● Supplied text
What I didn't realise, down in the dark of the bitmine, was that it would lead me back to places I'd already found in the seedy underworld, events I thought I knew enough about already, and faces I wish never had to see again...
“While I had no idea this would take me to a frantic disinformation campaign surrounding the horrific Parkland shooting, a drive to minimise the US impact (on Trump) of the 13 indictments lodged by Mueller against Russia's Internet Research Agency, a deliberate attack designed to commercially disadvantage Twitter, and short-selling of Bitcoin during Brexit, all the old instincts were alive and screaming. I was on to something.”
So, fake news and cryptojacking go hand-in-hand, I'm thinking to myself. For a second believing I'd just done a standalone article, I could walk away from and leave well alone. I managed a full five minutes, in fact, before I started to idly skim back over my old Byline articles, feeling a sense of familiarity, and with a tingling sensation in my stomach which I'd once relied upon back in the days of policing.

● Supplied material
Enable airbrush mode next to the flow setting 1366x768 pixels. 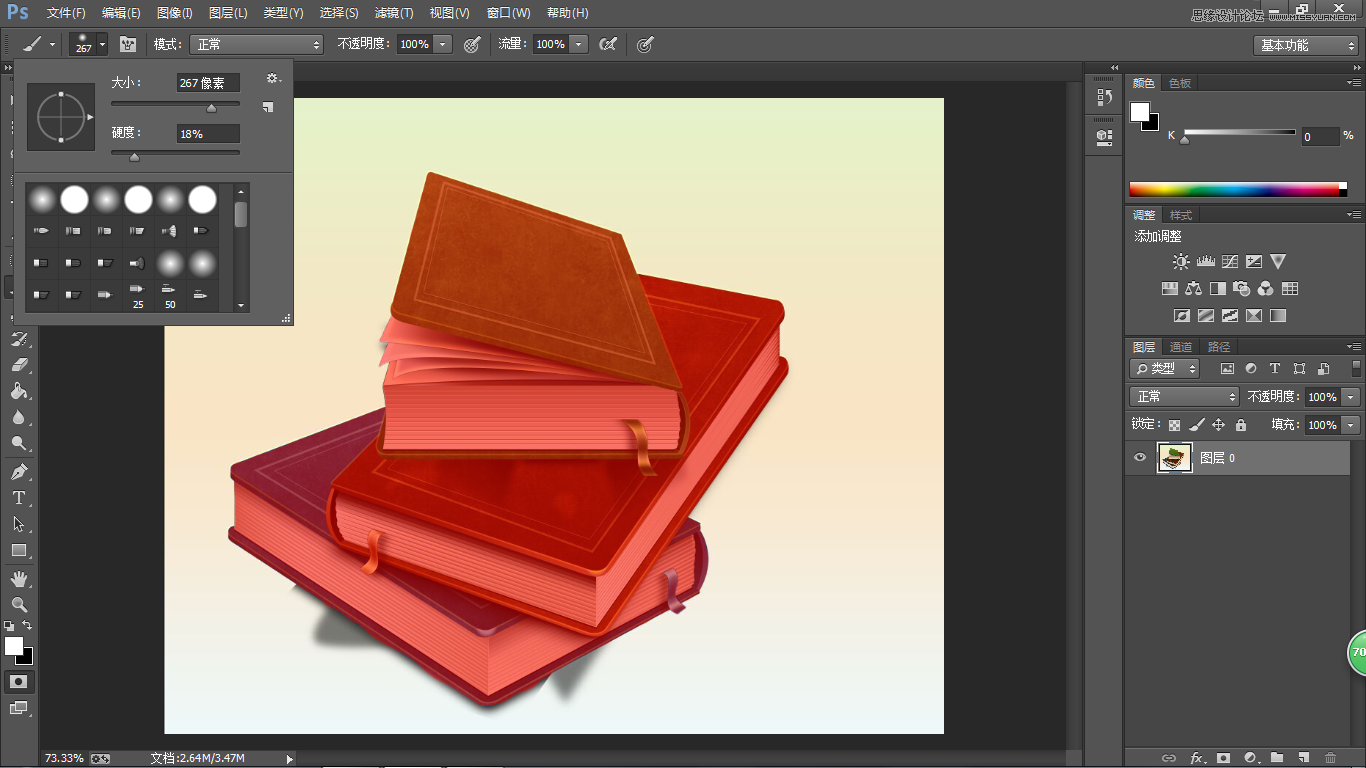[607, 44]
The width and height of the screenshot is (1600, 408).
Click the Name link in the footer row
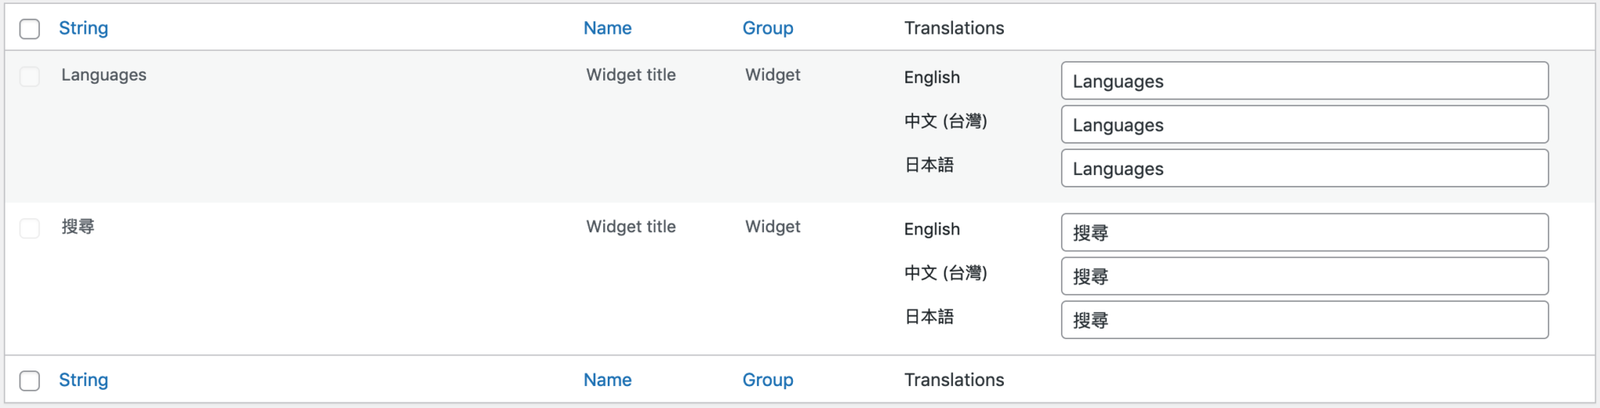point(607,380)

● Problem to solve
Rewrite the cryptojacking excerpt between "What I didn't" and "to see again...", inclusive, putting "crypto mine" in place of "bitmine".

● Full answer
What I didn't realise, down in the dark of the crypto mine, was that it would lead me back to places I'd already found in the seedy underworld, events I thought I knew enough about already, and faces I wish never had to see again...